半導体とは
半導体とは、導体(銅など電気をよく通す物質)と絶縁体(ゴムやガラスなど電気を通し難い物質)の両方の特性を持っている物質です。半導体の代表的な物質であるシリコンは、低温では絶縁体の性質をもっており、温度が上昇することによって、電子が流れやすくなる特性があります。
このシリコンにホウ素など3価の元素を加えると、p型半導体となり結晶内部に電子が欠落した「正孔」(ホール)が生成され、正の電荷が移動できるようになります。またヒ素など5価の元素を加えるとn型半導体となり、結晶内部に自由電子が生まれ、マイナスの電荷として移動可能になります。
太陽電池の原理
p型半導体とn型半導体を接合し、そこに太陽光を当てるとプラスの電気はp型半導体に移動し、マイナスの電気はn型半導体に移動します。このp型半導体とn型半導体に電極を付け、電灯などの負荷に配線すると電気が流れます。
シリコン系太陽電池の特徴
単結晶シリコン太陽電池は、もっとも歴史の古い太陽電池です。この太陽電池は、単結晶シリコンの塊を160~200μmにスライスして作製します。シリコン原子が規則正しく並んだ単結晶を用いるため、変換効率が高く(20%程度)、耐久性・信頼性にも優れていますが、生産コストが高めです。
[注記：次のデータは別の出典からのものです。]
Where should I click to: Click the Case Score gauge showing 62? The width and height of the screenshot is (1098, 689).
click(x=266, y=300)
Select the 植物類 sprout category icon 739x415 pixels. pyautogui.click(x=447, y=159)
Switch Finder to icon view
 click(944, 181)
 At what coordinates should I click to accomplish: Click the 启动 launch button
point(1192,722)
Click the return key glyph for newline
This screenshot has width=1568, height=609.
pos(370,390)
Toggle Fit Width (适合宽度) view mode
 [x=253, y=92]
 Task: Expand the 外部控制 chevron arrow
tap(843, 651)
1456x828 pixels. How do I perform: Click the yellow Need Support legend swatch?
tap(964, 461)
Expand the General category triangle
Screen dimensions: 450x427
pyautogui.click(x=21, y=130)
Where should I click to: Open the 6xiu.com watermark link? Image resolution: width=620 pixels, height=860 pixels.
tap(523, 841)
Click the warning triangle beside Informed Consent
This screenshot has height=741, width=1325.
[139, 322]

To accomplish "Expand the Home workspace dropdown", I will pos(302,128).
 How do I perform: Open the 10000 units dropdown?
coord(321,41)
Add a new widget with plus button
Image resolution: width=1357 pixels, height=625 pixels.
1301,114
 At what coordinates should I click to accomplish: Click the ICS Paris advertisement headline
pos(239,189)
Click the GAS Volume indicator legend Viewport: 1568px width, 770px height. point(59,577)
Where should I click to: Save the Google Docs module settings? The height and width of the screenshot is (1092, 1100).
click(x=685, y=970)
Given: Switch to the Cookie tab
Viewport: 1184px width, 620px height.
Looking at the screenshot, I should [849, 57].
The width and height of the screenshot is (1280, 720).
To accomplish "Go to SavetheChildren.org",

多結晶シリコン太陽電池は,異なった面方位を向いた比較的小さな結晶がランダムに並んでいる塊を,厚さ200μm程度にスライスして作製します.単結晶と比較して効率は落ちますが(14~16%程度),製造が容易で安価なため最もよく普及しています。
アモルファスシリコン太陽電池は、基板上にシリコン薄膜を塗布して作製します。シリコン使用量が結晶系の1/100程度であり、低温で製膜できるため製造コストが安価ですが、変換効率が9%程度と他の太陽電池と比較して落ちます。しかし夏場の高温環境下では、効率が落ち難いメリットがあります。
化合物系太陽電池の特徴
化合物系太陽電池には、CIS系、CdTe系、Ⅲ-V族の3種類があります。CIS 系太陽電池は,シリコンの代わりに銅,インジウム,ガリウム,セレンなどからなる化合物半導体を使用した太陽電池です。
光の吸収率が高く,わずか2~3μm の厚さであっても光を十分吸収でき、変換効率は約13%あります。また製造工程が簡素で、製造コストを大幅に削減できます。CdTe系太陽電池は低コストで高効率な太陽電池ですが、毒性の強いカドミウムを原料として使用されているため、日本では普及していません。
Ⅲ-V族系太陽電池は、複数のpn接合を持つ多接合太陽電池です。この太陽電池は、波長の長い光から短い光まで多くの光エネルギーを吸収できるため、変換効率が高く30%以上あります。ただし製造コストが高く一般には使用されていませんが、宇宙用として利用されています。
有機系太陽電池の特徴
有機系太陽電池には、色素増感太陽電池と有機薄膜太陽電池があります。色素増感太陽電池は負極に酸化チタンを使用し、正極との間にヨウ素液などの電解液を注入して電子を移動させます。この太陽電池は、酸化チタンの表面に吸着させた色素で光エネルギーを吸収させます。
有機薄膜太陽電池は、2種類の有機半導体を混ぜて溶かした液を,電極の付いた基板上に塗布して薄膜にした後,薄膜上に電極を形成します。有機系太陽電池は、まだ研究段階ですが、低コスト化の可能性があり、効率の向上も見込めるため今後に期待されています。